# Task to complete
Check every line of the entries for "This", and copy the lines that hold it.

Items listed in a dataset

★ ★ ★ ★

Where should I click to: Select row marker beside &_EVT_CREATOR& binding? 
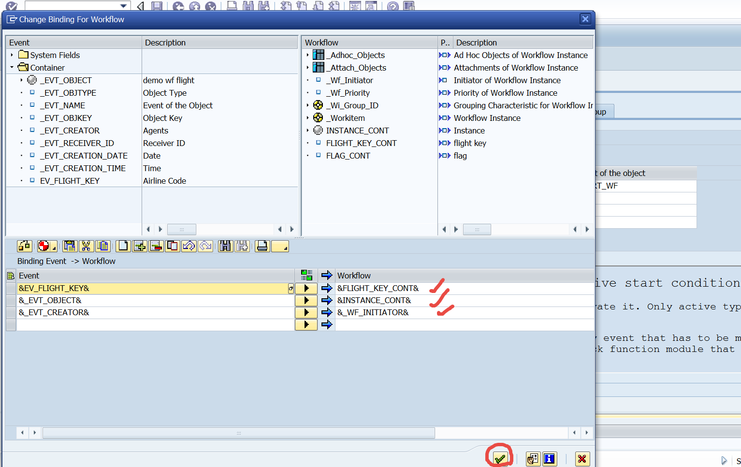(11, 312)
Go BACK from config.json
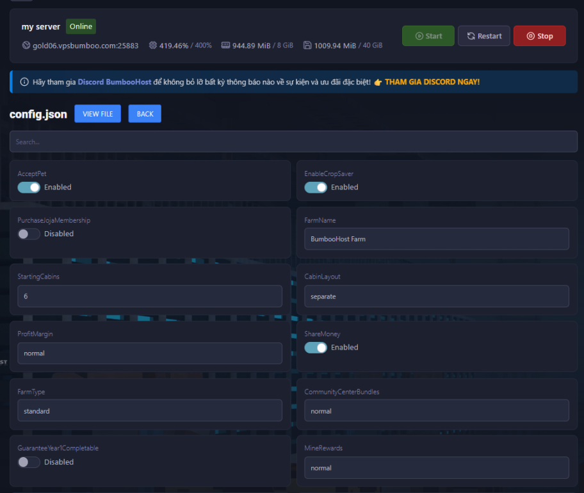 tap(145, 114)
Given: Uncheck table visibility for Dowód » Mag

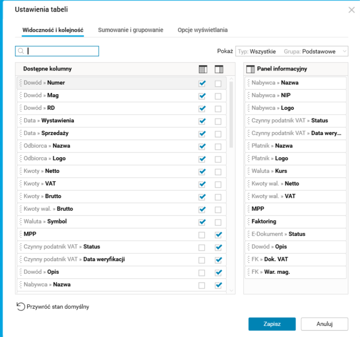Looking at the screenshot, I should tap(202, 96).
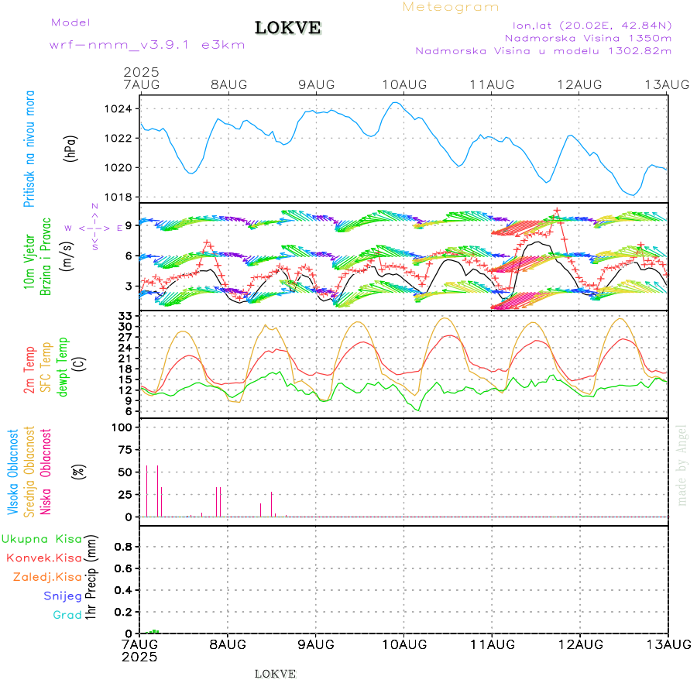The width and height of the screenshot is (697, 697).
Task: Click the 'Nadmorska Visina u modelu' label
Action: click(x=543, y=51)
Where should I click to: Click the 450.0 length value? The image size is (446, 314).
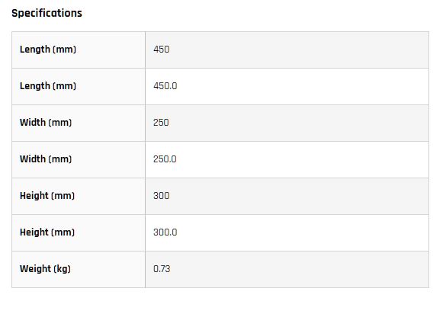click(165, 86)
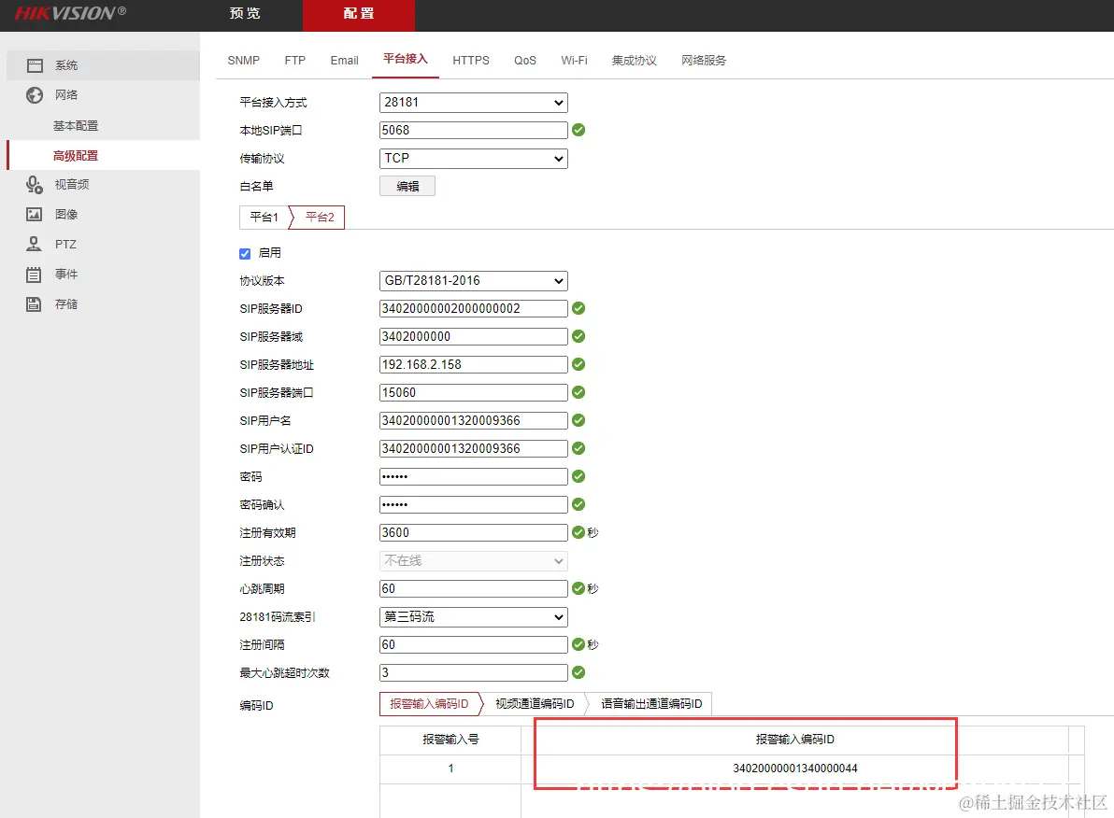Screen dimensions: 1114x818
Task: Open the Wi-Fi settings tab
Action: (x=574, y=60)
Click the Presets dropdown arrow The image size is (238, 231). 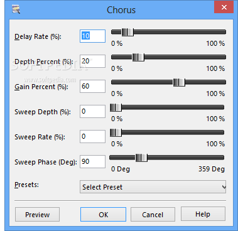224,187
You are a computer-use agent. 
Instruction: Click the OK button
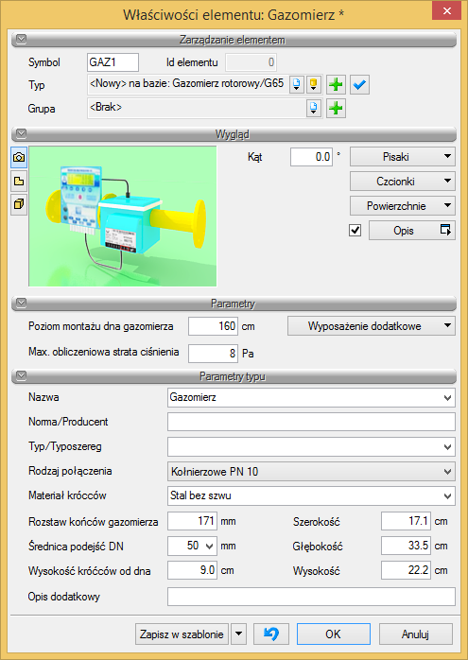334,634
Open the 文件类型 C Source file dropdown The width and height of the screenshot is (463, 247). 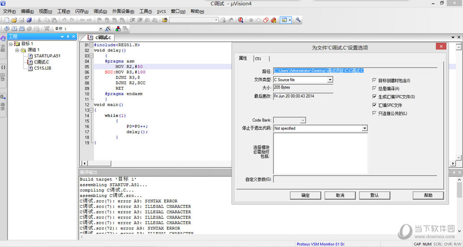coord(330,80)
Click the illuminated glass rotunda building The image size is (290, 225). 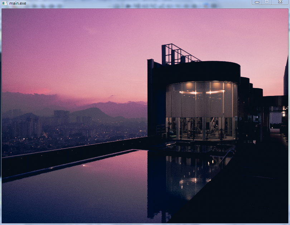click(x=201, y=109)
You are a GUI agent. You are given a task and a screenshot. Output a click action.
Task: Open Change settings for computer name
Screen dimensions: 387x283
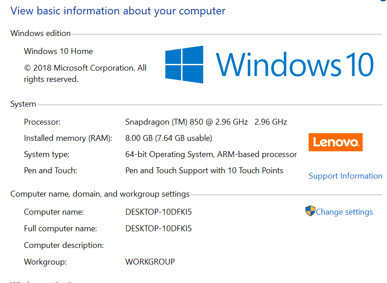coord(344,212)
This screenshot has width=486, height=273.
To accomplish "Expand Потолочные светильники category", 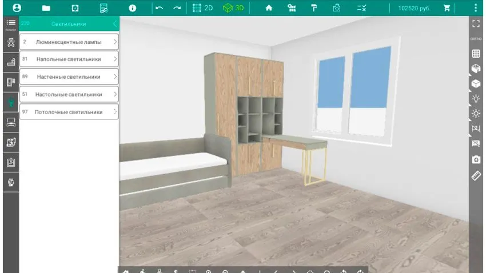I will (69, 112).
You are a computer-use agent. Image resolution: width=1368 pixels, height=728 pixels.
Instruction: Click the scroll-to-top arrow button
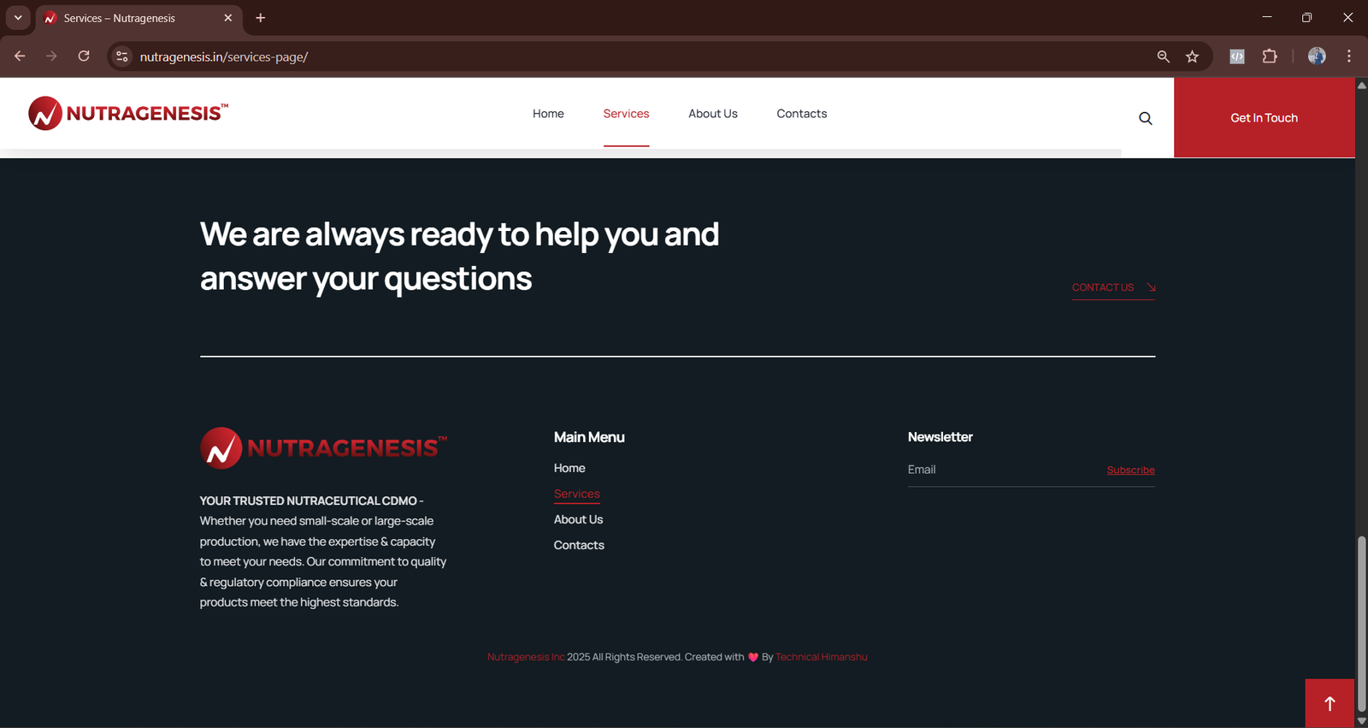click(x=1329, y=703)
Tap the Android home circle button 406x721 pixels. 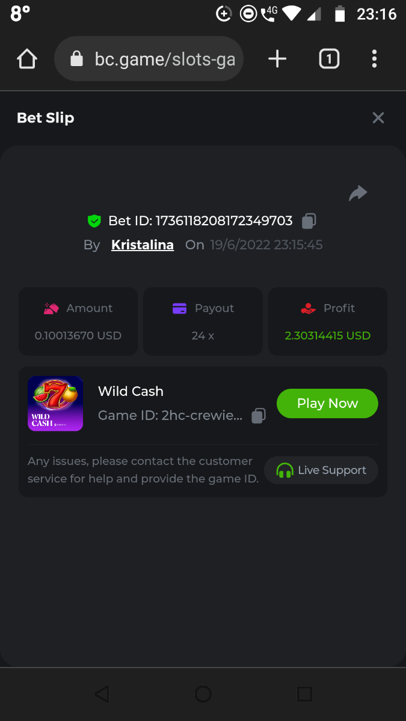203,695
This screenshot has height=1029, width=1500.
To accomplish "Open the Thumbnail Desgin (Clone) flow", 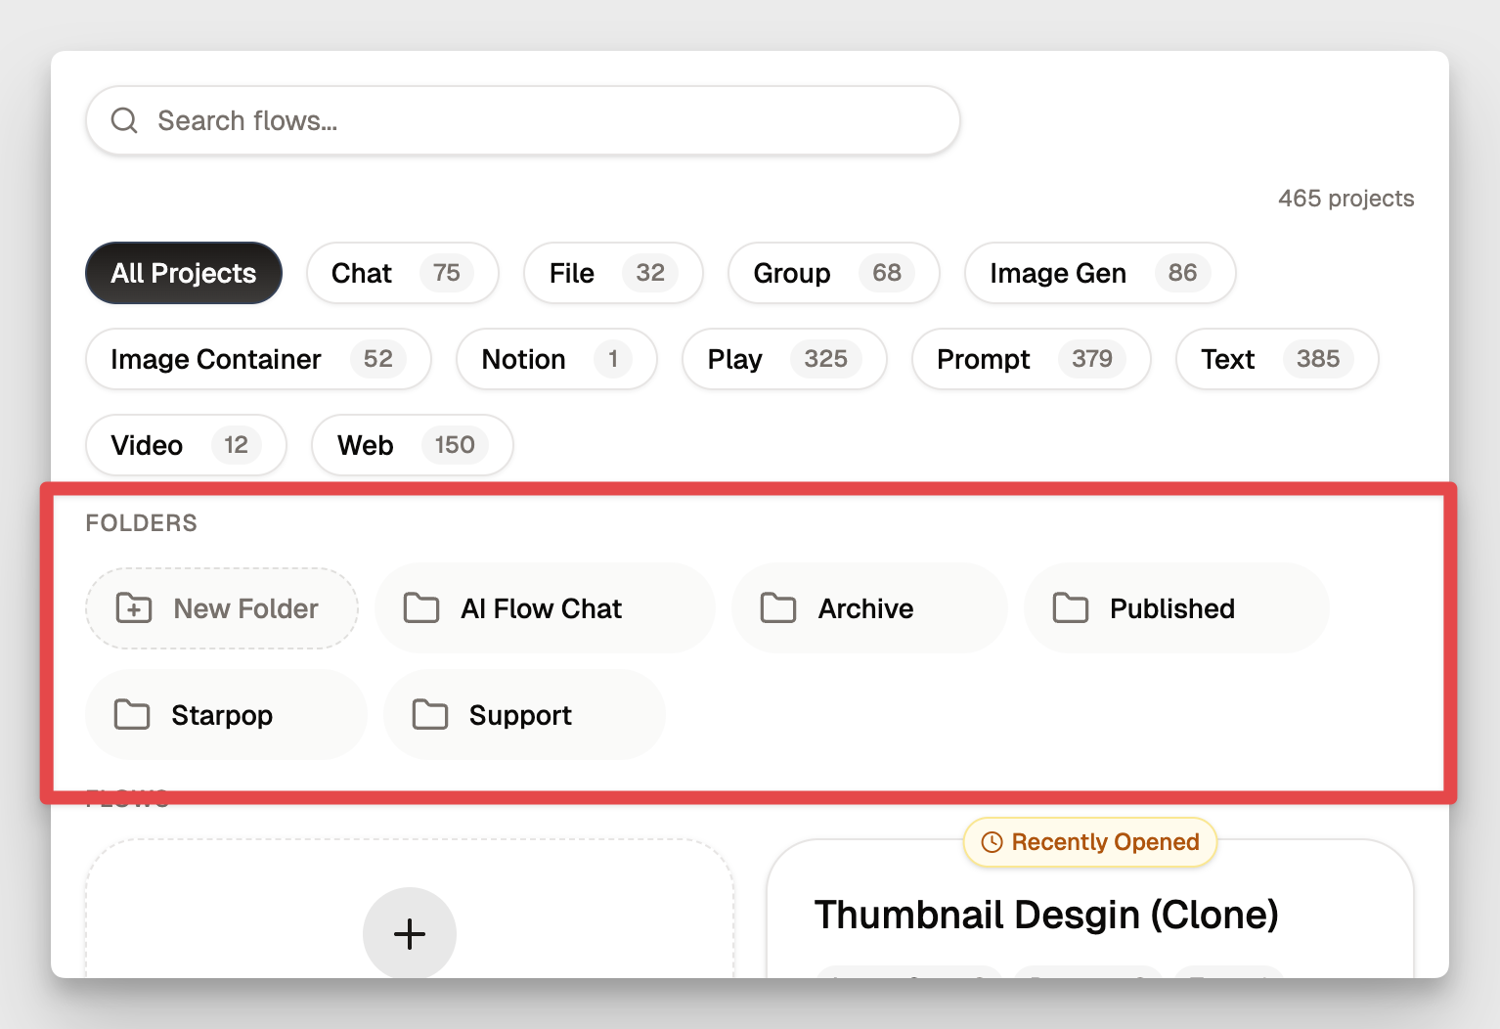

★ ★ ★ ★

# Task result
This screenshot has width=486, height=273.
This screenshot has height=1029, width=1500.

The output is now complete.